Ok, we'll see what happens then, thanks for the update. It takes a little getting used to. Do you have your frogs yet? it's always a good idea to start culturing before hand and get the hang of it. But if not at least there are plenty of reputable places to get the flies if you allready have the frogs.


----------



## Nubster (Jun 16, 2008)

No, no frogs yet. I am really hoping to get them by the end of next month and I knew I needed to get the culturing down before I get them so that is maybe why I was stressing a little. I was afraid that if I was not able to get the FF thing down then I would have to put the frogs off. But everything that everyone has been saying has me at ease so thanks for that.


----------



## adrian72 (Mar 5, 2008)

I had also bought FF Hydie from JF and got them in when it was warm but that didn't seem to bother them. They were a bunch of flies and pupa in the cups and I made extra cutures a few days after. I also was wondreing how long to wait before calling them a no show. I did sprinkle yeast in the cup not noing that Hydie didn't like it. Does it kill them or slow their production down?


----------



## Nubster (Jun 16, 2008)

Not sure about the yeast but just to update again, I have larva in both the new cultures I made the same day that I received the kit from JF. One of his cultures died and I threw it out (there was no doubt about it being dead) and the other had another bloom of larva after moving them to the new location. So I emptied the flies in to a third new culture to get it started since there weren't that many left alive, that way when the new larva start hatching I can move them out too in to new cultures since the media in that culture is about done. So, by the way it looks, I have 3 active culture and the forth should be good, just too soon to tell. Now that I know that I can make them, I just need to get the scheduling down so I don't ever run out. I figure a group of 5 terribilis can probably go through a lot of flies in a short amount of time.

Also, to answer your other question, I had larva maybe 10-12 days after starting my new cultures.


----------



## nish07 (Mar 16, 2008)

A group of 5 adult terribilus will go through through hydeis very fast. You need to remember not to make new cultures until a week after they start hatching from pupae. They will be all one sex and will not mate.

-Nish


----------



## Nubster (Jun 16, 2008)

Will do. So far all cultures are made from the originals so I am good. No new flies yet, just all larva in the new cultures so far.


----------



## adrian72 (Mar 5, 2008)

Checked my culture 8/04 and the larva are begining to hatch, but like you Nubster one of my cultures from JF didn't make it, even though they looked good after shipping. 
I think with 5 Terribillis I would look for other food.
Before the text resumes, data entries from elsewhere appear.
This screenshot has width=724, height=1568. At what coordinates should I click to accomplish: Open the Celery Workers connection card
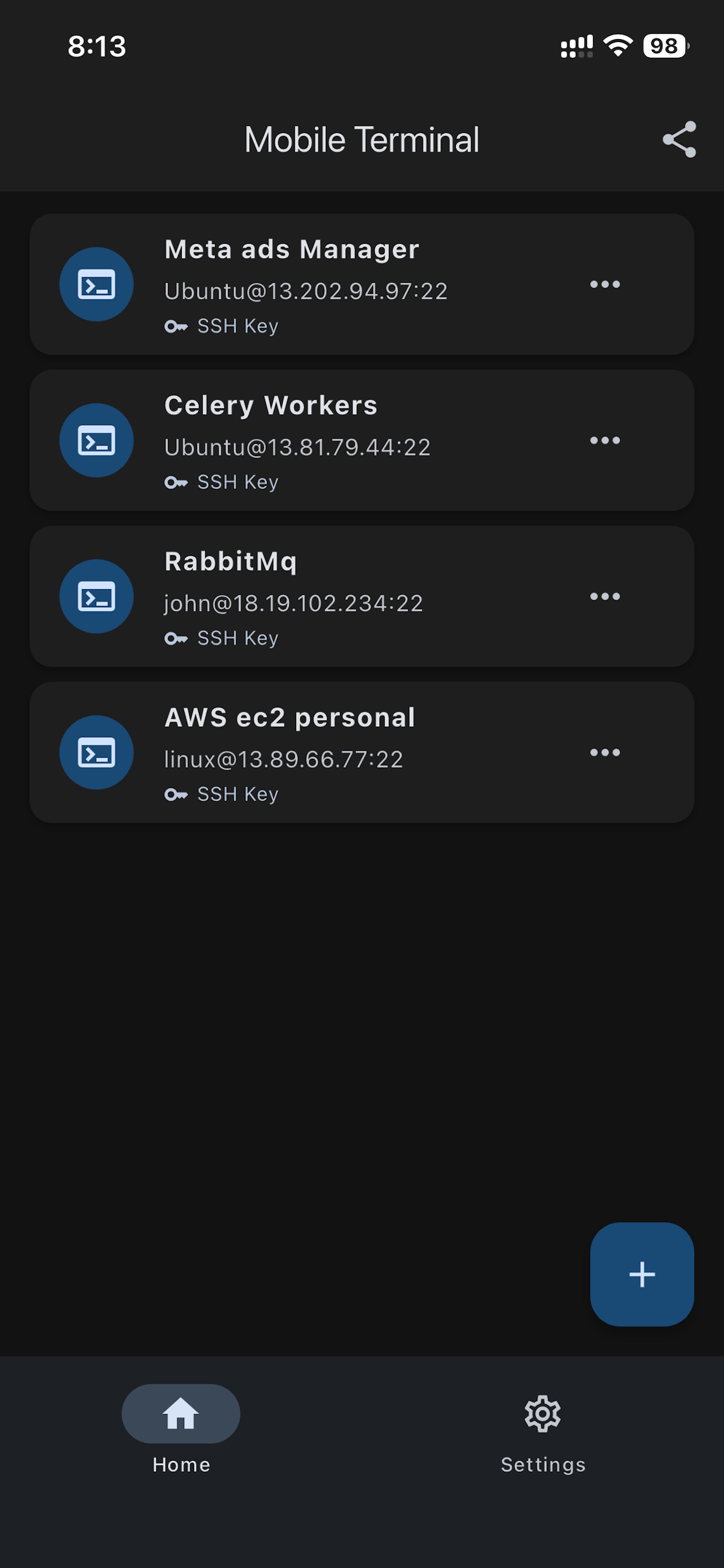[x=361, y=440]
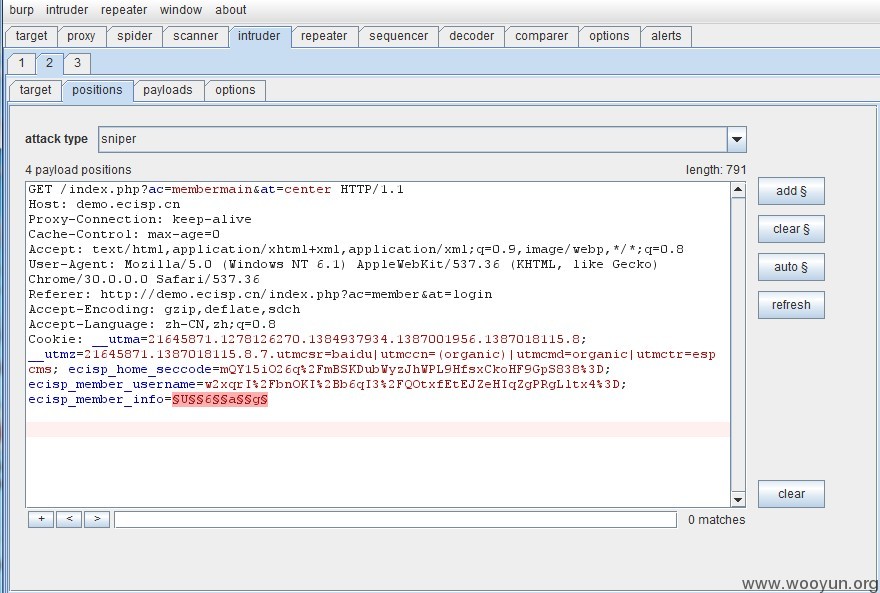Expand the attack type dropdown arrow

coord(736,140)
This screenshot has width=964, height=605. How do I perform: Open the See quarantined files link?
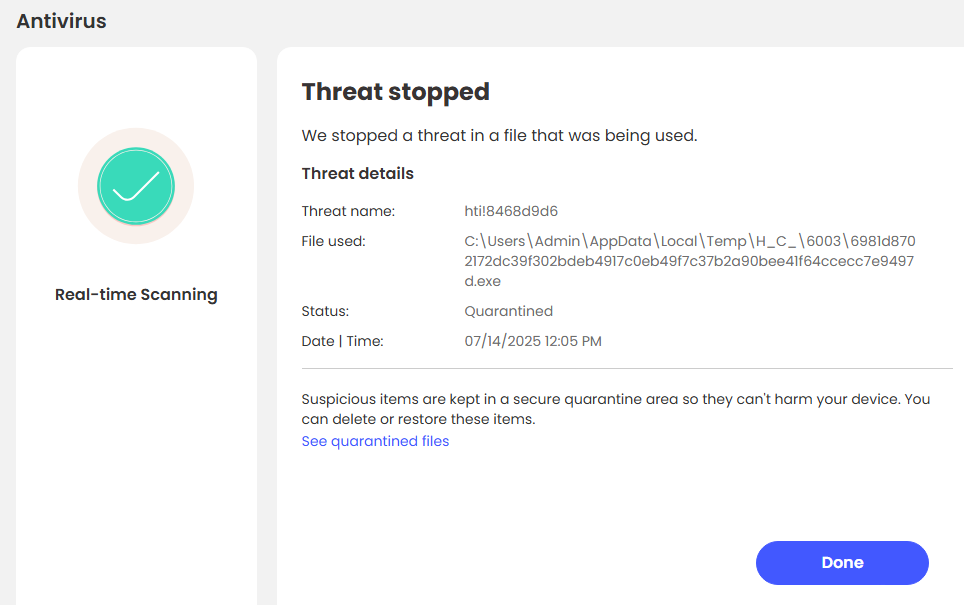point(375,441)
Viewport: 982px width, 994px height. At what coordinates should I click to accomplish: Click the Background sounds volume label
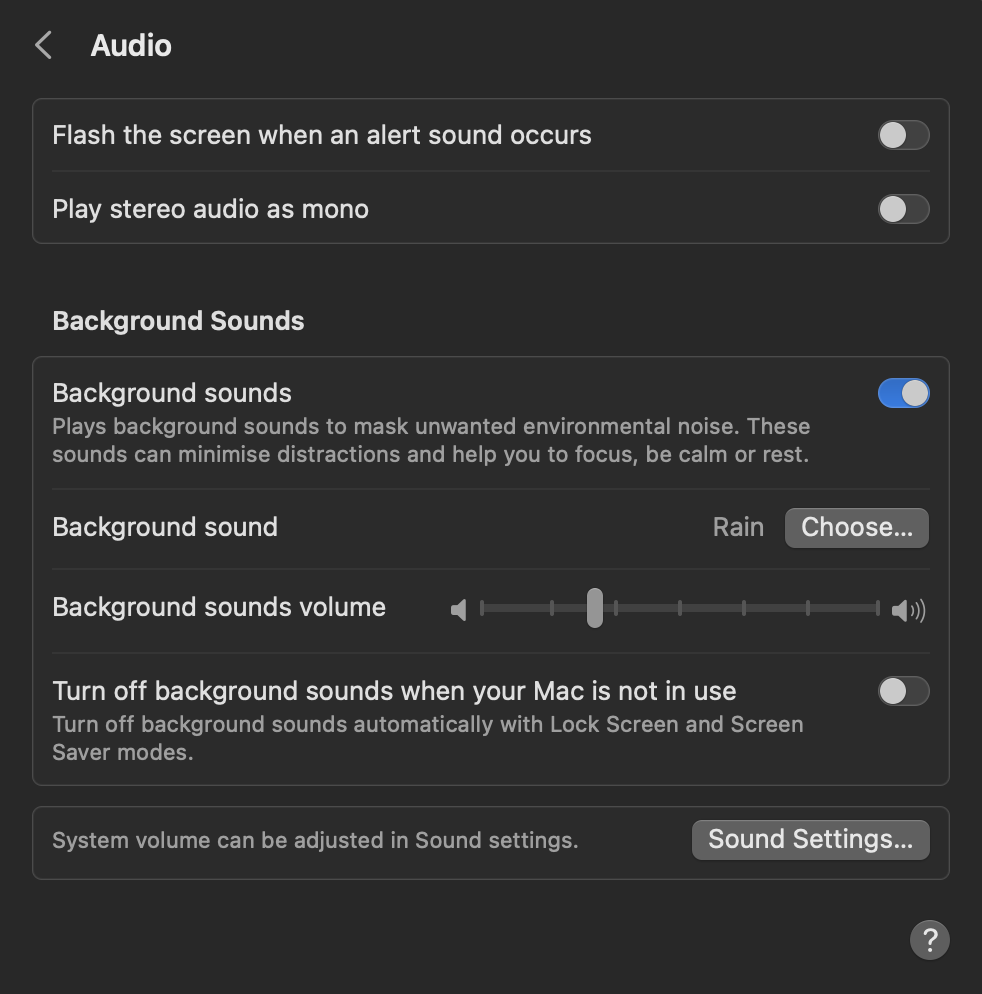(219, 607)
I have a pair of bi-colors and even at a young age they will eat anything that will fit in their mouth. 5 terribillis = ton of hydei. I would guess that you would go thought them faster than you could culture them, if that is all you are going to feed them. My 2c


----------



## Nubster (Jun 16, 2008)

Well, I will probably also feed crickets and wax worms and whatever else I can get that they will eat. I guess I will probably try culturing the crickets myself as well as the FF's.


----------



## nish07 (Mar 16, 2008)

I'm trying the two new cultures every 10 days method for my 6 Leucs. I'm thinking it'll work out fairly well depending on how much media you put in a cup (to continue production). I might switch that to 3 per 10 days for safety purposes.


----------



## Nubster (Jun 16, 2008)

I might end up going with leucs. They were my original choice of frogs but after reading more about the terribilis, the trouble of feeding them larger food might be a bit of a hassle. I am not sure I want to culture crickets and I can't afford to buy them weekly/bi-weekly. 

Your schedule sounds like it might work. Once I get my last made culture going with larva I will start with an actual schedule so that I have plenty of flies for whatever frogs I do end up with.


----------